Née en 1997 à Budapest, elle a grandi dans plusieurs villages du département de Békés, dans le sud-est de la Hongrie. Elle s’installe à Budapest pour y suivre une licence puis un master à l’Université Moholy-Nagy d’art et de design (MOME), dont elle sort diplômée en 2021. Elle débute ensuite comme photojournaliste au sein de Telex, le média indépendant le plus important de Hongrie. Telex est le successeur d’Index, un journal que le pouvoir autoritaire a repris en main, comme tant d’autres organes de presse.
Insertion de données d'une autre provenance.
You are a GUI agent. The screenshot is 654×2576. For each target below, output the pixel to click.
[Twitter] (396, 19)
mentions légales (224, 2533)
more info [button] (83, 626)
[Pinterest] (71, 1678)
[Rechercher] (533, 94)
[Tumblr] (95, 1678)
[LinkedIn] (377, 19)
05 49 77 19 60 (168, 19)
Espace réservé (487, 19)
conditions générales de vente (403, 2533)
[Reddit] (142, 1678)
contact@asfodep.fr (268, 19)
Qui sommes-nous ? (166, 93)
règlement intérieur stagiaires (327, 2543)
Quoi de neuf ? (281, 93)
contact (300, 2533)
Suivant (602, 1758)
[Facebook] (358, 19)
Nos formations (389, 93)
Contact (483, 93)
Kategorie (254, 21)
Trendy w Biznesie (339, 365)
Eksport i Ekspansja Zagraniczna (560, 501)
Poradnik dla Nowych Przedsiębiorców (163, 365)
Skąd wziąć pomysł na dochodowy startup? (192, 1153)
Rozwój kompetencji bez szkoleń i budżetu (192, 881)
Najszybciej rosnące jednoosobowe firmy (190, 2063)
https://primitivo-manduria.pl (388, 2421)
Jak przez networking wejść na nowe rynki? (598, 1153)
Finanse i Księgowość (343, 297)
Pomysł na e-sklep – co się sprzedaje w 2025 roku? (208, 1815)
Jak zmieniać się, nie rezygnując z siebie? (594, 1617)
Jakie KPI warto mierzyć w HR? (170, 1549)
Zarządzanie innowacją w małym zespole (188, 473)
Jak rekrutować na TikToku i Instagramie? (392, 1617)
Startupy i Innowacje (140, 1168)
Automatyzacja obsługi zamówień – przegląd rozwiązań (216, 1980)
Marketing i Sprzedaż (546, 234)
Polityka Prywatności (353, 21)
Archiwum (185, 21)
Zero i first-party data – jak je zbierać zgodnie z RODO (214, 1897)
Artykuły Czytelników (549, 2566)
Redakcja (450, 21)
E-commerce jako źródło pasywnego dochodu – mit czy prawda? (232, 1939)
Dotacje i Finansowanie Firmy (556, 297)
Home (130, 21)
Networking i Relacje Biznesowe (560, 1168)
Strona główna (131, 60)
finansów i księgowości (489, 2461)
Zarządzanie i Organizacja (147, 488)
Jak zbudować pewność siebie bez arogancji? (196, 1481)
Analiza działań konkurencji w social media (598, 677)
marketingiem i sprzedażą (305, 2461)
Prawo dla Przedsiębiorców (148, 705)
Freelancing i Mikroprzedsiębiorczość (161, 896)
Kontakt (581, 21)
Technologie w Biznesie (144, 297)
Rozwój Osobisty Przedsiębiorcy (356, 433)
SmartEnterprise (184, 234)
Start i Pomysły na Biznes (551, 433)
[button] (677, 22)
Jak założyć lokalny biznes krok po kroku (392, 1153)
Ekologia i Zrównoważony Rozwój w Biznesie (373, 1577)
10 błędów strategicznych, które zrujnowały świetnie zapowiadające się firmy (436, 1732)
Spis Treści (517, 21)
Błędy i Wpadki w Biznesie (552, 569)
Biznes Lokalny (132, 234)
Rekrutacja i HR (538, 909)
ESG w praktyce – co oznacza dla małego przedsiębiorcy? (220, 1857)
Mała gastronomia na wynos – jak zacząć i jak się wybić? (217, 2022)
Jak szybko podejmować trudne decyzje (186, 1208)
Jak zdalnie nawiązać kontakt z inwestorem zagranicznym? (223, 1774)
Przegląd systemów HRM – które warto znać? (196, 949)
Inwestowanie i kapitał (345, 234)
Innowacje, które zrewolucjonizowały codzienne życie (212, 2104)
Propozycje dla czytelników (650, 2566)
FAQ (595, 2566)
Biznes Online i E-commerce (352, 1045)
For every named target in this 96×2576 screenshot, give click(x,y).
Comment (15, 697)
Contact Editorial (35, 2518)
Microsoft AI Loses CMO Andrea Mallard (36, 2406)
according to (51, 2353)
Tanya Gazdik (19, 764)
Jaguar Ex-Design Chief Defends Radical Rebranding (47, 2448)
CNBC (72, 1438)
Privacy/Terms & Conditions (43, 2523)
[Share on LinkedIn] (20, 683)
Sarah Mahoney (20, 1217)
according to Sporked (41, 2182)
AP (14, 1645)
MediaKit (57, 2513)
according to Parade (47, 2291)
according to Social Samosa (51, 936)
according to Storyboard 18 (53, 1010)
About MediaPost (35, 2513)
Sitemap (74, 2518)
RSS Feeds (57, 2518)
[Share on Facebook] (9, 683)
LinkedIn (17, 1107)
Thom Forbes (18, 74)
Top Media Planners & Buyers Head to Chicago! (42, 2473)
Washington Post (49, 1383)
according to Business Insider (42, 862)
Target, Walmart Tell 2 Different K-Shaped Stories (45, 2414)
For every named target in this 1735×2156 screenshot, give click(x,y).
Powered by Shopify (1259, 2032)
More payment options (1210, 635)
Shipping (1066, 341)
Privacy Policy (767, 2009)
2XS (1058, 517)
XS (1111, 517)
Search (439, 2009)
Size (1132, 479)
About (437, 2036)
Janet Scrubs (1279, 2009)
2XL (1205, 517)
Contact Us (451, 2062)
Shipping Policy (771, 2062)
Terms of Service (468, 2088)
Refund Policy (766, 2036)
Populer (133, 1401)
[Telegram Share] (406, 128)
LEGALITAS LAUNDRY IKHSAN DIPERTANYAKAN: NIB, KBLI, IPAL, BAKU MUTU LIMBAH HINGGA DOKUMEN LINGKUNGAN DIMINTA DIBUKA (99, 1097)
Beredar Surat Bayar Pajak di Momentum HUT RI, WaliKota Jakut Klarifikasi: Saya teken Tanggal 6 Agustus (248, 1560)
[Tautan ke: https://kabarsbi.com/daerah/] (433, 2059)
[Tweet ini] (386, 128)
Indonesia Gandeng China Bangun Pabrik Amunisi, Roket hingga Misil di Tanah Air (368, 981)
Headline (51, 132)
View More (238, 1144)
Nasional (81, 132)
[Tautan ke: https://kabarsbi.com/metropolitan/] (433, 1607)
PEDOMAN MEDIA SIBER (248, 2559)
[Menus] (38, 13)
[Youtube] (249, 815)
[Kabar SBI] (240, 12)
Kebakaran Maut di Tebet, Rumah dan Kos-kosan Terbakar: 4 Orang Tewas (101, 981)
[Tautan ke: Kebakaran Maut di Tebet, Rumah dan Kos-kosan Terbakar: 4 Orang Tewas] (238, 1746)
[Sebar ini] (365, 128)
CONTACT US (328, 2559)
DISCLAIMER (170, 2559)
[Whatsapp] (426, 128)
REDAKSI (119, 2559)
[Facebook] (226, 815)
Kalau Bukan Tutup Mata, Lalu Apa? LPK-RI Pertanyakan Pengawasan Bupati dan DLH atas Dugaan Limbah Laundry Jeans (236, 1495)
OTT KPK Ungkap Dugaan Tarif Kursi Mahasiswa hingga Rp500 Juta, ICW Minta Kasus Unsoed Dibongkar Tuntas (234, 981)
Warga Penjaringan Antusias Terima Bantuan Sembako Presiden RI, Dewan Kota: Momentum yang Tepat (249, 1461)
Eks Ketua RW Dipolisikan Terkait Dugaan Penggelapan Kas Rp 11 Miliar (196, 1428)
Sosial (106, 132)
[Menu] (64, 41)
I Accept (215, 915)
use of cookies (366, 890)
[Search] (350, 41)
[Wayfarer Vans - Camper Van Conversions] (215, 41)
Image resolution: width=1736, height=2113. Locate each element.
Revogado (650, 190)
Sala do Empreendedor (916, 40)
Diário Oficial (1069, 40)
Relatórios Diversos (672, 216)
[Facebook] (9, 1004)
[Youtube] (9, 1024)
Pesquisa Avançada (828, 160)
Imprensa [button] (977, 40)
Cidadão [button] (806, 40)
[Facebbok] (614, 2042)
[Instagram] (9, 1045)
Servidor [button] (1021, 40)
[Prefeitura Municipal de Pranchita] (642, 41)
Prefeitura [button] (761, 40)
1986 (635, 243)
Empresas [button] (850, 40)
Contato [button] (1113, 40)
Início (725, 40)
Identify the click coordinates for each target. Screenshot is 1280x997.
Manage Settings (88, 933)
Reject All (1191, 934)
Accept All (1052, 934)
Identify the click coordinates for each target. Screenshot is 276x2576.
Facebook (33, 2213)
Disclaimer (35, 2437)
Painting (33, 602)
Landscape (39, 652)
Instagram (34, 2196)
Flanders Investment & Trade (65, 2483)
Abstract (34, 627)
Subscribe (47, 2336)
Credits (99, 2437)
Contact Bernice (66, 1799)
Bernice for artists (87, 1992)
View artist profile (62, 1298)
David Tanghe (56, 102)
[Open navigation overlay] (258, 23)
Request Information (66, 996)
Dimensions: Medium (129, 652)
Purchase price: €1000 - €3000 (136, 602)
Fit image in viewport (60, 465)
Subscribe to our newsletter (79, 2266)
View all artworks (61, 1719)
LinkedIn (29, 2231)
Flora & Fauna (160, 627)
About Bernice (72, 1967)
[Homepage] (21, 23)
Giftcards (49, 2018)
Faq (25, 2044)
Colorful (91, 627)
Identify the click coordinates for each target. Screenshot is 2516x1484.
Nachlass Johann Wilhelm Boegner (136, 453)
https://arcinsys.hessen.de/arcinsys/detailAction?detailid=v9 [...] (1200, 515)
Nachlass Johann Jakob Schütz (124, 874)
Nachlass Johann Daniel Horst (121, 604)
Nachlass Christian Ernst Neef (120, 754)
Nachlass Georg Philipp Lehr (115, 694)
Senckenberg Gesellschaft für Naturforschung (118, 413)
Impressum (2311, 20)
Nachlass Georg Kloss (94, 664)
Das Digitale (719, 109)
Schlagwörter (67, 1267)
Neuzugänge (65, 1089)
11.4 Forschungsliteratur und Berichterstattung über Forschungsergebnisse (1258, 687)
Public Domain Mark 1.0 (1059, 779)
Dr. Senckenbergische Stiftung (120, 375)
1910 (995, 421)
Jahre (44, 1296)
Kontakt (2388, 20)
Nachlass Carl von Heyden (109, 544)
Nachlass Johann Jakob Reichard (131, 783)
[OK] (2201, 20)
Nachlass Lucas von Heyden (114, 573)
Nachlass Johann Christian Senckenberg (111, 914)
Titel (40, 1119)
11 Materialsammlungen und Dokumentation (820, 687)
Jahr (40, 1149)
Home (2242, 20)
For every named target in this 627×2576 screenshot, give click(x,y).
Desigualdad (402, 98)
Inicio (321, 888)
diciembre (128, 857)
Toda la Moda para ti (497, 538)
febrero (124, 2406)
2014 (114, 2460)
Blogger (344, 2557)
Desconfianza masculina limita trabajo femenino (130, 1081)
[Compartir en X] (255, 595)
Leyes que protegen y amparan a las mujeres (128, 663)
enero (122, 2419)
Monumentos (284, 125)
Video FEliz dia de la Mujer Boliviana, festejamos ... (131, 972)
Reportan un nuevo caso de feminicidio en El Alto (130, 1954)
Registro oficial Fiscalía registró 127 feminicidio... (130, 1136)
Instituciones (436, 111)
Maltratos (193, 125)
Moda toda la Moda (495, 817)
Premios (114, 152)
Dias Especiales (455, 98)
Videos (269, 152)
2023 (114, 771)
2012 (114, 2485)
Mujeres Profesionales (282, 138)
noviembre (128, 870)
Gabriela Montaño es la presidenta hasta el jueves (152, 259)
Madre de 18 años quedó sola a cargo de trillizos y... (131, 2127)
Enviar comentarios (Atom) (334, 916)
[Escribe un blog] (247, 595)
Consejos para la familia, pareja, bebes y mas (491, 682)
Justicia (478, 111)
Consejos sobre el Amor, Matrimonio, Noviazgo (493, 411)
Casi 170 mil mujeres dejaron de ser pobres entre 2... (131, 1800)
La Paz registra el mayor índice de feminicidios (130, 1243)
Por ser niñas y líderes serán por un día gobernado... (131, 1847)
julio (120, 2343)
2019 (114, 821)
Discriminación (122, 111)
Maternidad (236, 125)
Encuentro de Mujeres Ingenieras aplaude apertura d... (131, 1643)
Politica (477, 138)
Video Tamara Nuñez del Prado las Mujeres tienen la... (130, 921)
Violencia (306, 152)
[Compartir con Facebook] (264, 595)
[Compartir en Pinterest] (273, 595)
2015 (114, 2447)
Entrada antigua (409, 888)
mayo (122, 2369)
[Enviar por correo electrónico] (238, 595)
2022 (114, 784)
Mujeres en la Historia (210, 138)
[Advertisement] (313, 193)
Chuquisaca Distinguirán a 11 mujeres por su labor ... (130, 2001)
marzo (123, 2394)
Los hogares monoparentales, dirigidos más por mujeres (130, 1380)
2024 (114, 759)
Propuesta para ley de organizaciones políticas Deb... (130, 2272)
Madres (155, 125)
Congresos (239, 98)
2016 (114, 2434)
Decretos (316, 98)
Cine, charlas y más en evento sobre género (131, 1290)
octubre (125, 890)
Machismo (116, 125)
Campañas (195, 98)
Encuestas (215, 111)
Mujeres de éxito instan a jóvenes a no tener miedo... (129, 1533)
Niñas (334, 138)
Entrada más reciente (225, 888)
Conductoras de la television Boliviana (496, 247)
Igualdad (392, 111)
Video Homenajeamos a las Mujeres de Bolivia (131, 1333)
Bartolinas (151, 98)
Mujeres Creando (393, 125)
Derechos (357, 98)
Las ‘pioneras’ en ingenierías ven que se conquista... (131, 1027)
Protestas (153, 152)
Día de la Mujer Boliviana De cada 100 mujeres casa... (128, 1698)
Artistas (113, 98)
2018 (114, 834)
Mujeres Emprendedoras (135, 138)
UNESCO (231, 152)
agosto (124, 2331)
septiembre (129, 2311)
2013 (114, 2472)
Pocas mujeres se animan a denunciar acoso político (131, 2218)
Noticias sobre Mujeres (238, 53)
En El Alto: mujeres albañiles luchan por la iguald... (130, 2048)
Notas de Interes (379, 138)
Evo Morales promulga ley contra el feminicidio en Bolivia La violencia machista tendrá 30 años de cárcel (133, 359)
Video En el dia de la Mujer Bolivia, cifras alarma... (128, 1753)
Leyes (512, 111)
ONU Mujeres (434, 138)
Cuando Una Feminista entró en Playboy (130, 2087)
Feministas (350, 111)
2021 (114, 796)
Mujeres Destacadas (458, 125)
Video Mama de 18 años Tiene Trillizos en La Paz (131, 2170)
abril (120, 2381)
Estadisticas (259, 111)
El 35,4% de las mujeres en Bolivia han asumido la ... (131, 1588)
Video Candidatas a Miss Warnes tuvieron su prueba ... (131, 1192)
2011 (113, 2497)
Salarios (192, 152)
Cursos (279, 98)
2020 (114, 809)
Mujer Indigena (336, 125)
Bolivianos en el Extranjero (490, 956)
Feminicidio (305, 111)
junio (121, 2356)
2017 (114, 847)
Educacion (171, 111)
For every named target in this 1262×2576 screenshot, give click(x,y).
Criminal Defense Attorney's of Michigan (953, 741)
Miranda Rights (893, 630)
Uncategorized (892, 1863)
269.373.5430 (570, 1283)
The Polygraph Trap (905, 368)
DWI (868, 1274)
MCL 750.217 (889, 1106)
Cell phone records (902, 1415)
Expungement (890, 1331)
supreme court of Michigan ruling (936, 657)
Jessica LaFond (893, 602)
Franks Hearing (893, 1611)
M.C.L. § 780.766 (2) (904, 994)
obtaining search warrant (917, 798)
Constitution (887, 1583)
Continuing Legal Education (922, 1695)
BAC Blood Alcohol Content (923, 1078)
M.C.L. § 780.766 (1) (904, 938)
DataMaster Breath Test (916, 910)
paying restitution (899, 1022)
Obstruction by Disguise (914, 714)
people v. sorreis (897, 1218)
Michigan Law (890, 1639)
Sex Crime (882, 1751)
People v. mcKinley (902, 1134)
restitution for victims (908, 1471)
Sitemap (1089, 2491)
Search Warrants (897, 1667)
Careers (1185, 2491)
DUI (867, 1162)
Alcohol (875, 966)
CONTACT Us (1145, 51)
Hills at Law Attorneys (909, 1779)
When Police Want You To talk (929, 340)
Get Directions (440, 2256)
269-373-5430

Le bar est l’un des lieux emblématiques de la campagne hongroise, et Hevesi-Szabó n’a donc pas manqué de les photographier. À vrai dire, il n’est pas tout juste d’utiliser bar pour le terme hongrois kocsma : ils désignent des réalités très différentes. Alors que bar évoque un cadre urbain et plus chic, le kocsma des villages se rapproche plutôt du troquet, du repaire d’hommes souvent alcooliques où règne une ambiance morose et où l’alcool est de qualité médiocre. Cela dit, ma description est également empreinte d’un regard extérieur.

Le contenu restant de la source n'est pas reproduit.